What Is Digital Transformation And How Can My Company Benefit From It?

Digital transformation is about bringing companies fully and successfully into the 21st Century. When a company becomes “digitally transformed” from a business-winning point of view, it maximizes the results from its advertising, marketing, and sales activities.

Successful Marketing

Many companies employ skilled marketing and sales professionals. The marketers employ effective strategies that show not just the features of the company’s products and services, but also how they can benefit the end user. The marketing campaigns build brand awareness, imply omnipresence, and encourage prospects to want to meet with sales execs. The sales professionals help the prospect move through their purchase decision-making process, see the advantages of using what is being offered, evaluate the benefits, and place orders.

Traditionally, there is little contact, “at ground level,” between the marketing and sales functions. Traditionally, therefore, there is little sharing of:

  • What is working and why.
  • What is not working and why.
  • What could be working better and why.
  • How it can all be improved to maximize results.

Digital Transformation Defined

When marketing is supported by a broader digital strategy, things change. Digital transformation is about making the best use of technology – both hardware and software – to impact all or some of the following:

  • Existing marketing processes and campaigns.
  • Outbound and Inbound marketing strategies.
  • Niche and vertical segment marketing.
  • Account-based marketing.
  • Customer Relationship Management (CRM) systems.
  • Sales processes and campaigns.
  • After-sales customer support systems.

Tasks to complete:
(1) List every area that the digital transformation article says technology can be used to impact.
(2) In the digital transformation article, what two kinds of technology does digital transformation aim to make the best use of?
(3) Extend the digital transformation article with a few paragraphs that pick up after its final bulleted list.
The material after this point plays no part in the work here.

Extracted entries:
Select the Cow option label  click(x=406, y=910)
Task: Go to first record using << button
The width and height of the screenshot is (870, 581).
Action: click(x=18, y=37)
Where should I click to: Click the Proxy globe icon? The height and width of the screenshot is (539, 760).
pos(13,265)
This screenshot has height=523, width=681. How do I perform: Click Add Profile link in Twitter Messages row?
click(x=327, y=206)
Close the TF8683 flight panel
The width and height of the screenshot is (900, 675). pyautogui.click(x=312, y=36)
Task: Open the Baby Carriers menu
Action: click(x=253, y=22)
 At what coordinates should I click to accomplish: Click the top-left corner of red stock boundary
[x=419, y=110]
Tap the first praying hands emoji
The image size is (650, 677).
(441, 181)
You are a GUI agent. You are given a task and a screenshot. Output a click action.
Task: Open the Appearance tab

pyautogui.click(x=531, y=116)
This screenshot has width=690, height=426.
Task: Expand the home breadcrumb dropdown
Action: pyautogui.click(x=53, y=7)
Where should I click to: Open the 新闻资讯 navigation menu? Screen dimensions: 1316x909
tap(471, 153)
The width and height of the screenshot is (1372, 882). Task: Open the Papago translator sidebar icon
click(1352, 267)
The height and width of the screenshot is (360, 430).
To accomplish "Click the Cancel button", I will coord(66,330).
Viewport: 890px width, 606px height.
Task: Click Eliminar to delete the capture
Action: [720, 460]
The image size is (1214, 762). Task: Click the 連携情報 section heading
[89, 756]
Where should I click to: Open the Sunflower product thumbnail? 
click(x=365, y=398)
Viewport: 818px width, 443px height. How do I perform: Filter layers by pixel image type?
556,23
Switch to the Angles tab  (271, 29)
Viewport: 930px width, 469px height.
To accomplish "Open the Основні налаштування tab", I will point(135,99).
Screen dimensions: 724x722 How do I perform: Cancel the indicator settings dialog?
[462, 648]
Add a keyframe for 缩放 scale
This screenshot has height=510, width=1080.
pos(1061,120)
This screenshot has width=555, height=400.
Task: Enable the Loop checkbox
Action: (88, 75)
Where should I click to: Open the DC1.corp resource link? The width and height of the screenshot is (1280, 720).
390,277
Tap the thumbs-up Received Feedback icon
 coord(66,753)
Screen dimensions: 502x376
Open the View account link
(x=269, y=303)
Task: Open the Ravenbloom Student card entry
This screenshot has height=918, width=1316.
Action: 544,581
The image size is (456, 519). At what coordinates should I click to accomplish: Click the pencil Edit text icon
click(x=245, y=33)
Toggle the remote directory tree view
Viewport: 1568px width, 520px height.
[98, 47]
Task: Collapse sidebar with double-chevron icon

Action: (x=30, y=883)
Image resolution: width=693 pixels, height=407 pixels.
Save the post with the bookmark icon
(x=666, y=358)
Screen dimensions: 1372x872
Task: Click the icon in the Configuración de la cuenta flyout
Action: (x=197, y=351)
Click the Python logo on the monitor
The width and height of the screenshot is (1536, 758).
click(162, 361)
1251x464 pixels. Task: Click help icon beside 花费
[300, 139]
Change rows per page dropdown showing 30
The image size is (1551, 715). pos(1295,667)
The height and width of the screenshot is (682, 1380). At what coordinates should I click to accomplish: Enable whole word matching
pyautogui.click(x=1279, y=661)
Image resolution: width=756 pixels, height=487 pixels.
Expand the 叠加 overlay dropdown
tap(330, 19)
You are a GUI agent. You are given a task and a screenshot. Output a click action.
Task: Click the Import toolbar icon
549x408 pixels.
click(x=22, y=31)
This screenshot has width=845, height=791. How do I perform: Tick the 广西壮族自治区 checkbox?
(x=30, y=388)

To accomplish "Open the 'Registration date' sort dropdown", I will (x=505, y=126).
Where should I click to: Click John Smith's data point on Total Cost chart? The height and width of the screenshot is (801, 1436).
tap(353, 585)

Responses by task:
(1)
- Existing marketing processes and campaigns
- Outbound and Inbound marketing strategies
- Niche and vertical segment marketing
- Account-based marketing
- Customer Relationship Management (CRM) systems
- Sales processes and campaigns
- After-sales customer support systems

(2) Hardware and software.

(3)
Digital Transformation Benefits

The net results of introducing a digital marketing strategy are massive. The overall customer experience changes and so does the internal company culture. In addition, changes in the marketplace are responded to more easily. More importantly, because the company has a more detailed and more all-embracing understanding of the market and its segments, changes can be driven and competitors are outflanked and outpaced.

The Difference Between Computerizing and Digitally Transforming

At one time, to use very simple examples, marketing departments ran ad campaigns on TV, radio, and in print. They produced magazines and brochures which they sent to prospects, and they passed leads and inquiries to the sales department for follow-up.

Salespeople made cold calls by telephone and in person, made appointments, worked their territories, and completed order pads and brought in orders. They handwrote their sales reports for their manager to monitor their activity and performance levels.

Using computers to record, monitor and manage just made everything more efficient. The principal was the same. That is computerization. Technology is now all-pervasive. We live in an online, multi-sharing world. Digital transformation is not just about efficiency, it is about introducing a digital strategy that changes the way companies do business.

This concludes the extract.